[BEGIN]
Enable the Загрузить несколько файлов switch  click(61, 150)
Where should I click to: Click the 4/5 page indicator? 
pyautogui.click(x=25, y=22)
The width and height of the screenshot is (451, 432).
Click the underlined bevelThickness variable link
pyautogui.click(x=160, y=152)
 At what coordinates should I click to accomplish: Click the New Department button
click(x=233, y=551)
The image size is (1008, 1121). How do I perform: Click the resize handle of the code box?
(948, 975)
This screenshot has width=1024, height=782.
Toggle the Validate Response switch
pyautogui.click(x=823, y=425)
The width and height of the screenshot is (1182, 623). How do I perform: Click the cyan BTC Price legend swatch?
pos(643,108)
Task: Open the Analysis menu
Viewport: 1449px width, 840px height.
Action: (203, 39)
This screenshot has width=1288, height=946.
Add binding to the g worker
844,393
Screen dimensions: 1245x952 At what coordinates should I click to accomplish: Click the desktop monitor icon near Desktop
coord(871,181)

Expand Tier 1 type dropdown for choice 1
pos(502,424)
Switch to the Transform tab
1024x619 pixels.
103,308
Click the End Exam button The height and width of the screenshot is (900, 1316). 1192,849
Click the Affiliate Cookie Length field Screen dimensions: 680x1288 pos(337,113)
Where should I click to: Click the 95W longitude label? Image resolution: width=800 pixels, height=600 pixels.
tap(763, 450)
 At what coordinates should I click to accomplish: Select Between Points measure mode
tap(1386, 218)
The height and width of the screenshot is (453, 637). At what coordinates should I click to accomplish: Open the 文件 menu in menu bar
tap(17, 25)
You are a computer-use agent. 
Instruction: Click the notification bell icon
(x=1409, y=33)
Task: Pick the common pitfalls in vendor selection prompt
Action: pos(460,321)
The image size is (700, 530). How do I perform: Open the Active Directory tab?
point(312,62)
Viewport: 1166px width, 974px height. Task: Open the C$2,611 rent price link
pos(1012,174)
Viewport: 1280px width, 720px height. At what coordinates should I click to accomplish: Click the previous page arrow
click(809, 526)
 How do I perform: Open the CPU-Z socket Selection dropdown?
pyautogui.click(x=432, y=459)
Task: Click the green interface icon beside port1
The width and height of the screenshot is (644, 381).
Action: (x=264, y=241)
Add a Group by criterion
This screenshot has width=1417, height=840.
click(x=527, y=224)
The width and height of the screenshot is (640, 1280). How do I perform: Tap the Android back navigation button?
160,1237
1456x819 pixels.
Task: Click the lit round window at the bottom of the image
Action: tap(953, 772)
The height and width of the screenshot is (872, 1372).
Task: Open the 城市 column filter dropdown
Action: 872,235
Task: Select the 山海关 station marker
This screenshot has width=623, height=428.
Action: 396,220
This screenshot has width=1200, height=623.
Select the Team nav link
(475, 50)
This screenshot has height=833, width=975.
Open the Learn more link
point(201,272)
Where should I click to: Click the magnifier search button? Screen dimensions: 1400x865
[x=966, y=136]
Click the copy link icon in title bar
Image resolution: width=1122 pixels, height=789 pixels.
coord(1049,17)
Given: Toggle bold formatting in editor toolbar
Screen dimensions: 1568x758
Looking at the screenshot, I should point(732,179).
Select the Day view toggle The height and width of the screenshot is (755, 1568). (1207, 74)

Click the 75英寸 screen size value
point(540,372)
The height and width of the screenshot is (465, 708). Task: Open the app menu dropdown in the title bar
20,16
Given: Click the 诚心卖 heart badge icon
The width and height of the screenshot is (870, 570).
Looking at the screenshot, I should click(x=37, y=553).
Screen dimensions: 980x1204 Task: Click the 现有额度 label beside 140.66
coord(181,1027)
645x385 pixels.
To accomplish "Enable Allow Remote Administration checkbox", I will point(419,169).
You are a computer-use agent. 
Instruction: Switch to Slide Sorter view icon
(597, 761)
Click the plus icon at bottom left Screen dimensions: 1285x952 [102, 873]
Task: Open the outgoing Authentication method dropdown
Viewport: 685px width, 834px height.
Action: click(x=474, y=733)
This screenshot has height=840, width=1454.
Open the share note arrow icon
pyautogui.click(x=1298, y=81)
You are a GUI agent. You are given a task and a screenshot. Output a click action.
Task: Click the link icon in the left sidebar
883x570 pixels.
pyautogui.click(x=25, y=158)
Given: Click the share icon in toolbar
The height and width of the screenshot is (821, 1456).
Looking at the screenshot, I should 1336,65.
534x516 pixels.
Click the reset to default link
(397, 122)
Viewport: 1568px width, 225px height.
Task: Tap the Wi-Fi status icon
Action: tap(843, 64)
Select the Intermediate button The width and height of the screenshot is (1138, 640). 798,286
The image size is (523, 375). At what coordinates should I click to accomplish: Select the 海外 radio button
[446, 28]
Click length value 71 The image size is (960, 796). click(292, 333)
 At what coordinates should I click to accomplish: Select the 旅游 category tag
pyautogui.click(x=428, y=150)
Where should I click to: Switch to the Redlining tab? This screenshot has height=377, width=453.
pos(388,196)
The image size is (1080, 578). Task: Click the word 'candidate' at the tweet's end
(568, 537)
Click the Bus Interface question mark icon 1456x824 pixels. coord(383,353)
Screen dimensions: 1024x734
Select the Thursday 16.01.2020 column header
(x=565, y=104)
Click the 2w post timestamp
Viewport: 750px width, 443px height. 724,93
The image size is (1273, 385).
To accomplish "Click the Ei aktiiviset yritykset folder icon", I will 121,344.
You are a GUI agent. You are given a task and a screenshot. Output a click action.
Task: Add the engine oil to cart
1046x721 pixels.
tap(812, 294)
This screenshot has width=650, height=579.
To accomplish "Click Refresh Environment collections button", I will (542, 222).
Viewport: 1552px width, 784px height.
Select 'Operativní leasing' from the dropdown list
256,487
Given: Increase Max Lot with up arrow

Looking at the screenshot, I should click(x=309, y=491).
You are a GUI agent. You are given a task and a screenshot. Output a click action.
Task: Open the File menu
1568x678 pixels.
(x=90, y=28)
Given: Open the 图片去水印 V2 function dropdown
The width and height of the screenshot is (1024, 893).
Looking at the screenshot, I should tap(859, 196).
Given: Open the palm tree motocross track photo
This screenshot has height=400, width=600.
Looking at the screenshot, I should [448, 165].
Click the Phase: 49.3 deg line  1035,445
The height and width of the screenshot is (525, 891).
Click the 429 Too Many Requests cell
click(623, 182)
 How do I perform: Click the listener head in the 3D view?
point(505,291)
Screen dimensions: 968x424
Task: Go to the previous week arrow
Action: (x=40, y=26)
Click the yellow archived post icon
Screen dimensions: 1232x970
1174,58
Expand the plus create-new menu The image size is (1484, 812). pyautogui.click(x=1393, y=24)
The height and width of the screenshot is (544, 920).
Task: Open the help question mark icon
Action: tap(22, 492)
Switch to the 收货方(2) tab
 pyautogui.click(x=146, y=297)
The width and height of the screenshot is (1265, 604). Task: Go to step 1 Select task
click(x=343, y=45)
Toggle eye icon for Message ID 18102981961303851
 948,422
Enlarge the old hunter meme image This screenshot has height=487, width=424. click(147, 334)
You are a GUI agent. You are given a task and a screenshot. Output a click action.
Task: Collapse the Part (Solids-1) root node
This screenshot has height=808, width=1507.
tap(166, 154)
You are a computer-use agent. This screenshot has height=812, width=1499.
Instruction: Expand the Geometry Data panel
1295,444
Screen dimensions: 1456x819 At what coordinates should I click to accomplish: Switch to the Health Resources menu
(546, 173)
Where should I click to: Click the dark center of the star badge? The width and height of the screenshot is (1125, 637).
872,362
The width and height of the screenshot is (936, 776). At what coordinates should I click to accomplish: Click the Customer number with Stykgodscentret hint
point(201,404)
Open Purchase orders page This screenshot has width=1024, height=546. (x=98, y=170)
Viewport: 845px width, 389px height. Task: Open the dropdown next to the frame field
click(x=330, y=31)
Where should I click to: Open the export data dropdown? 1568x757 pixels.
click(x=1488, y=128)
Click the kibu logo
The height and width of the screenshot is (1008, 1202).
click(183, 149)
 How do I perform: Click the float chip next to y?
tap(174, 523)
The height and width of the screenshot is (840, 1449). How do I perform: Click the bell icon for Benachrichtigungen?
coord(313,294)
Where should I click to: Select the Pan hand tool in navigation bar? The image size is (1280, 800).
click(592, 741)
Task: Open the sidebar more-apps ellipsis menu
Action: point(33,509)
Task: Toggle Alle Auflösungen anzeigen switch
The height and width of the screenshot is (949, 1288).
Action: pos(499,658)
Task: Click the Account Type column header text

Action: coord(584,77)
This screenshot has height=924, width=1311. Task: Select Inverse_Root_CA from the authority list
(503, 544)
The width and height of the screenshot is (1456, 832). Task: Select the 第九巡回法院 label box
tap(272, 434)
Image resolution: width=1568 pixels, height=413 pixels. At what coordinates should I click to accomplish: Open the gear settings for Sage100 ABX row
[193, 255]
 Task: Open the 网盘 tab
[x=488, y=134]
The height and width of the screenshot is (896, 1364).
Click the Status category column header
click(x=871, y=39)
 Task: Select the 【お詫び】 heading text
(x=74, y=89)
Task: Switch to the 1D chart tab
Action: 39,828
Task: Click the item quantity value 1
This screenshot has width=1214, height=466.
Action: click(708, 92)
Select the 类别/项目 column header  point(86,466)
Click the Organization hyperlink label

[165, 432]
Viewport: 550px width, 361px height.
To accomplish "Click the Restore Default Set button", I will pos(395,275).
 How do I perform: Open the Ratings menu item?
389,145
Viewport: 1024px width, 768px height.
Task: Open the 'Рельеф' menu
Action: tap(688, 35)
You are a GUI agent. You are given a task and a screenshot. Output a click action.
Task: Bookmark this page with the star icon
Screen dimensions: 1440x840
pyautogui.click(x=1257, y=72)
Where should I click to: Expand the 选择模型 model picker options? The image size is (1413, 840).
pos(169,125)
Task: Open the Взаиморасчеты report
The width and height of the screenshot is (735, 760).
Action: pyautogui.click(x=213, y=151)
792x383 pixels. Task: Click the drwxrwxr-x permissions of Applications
[END]
§ **What this task involves**: Express the lines from the start of the records through the line that contains "pyautogui.click(x=160, y=152)" as a JSON list of strings, one string per line, leaving out blank lines.

§ **Task solution**:
[
  "Enable the Загрузить несколько файлов switch  click(61, 150)",
  "Where should I click to: Click the 4/5 page indicator? ",
  "pyautogui.click(x=25, y=22)",
  "The width and height of the screenshot is (451, 432).",
  "Click the underlined bevelThickness variable link",
  "pyautogui.click(x=160, y=152)"
]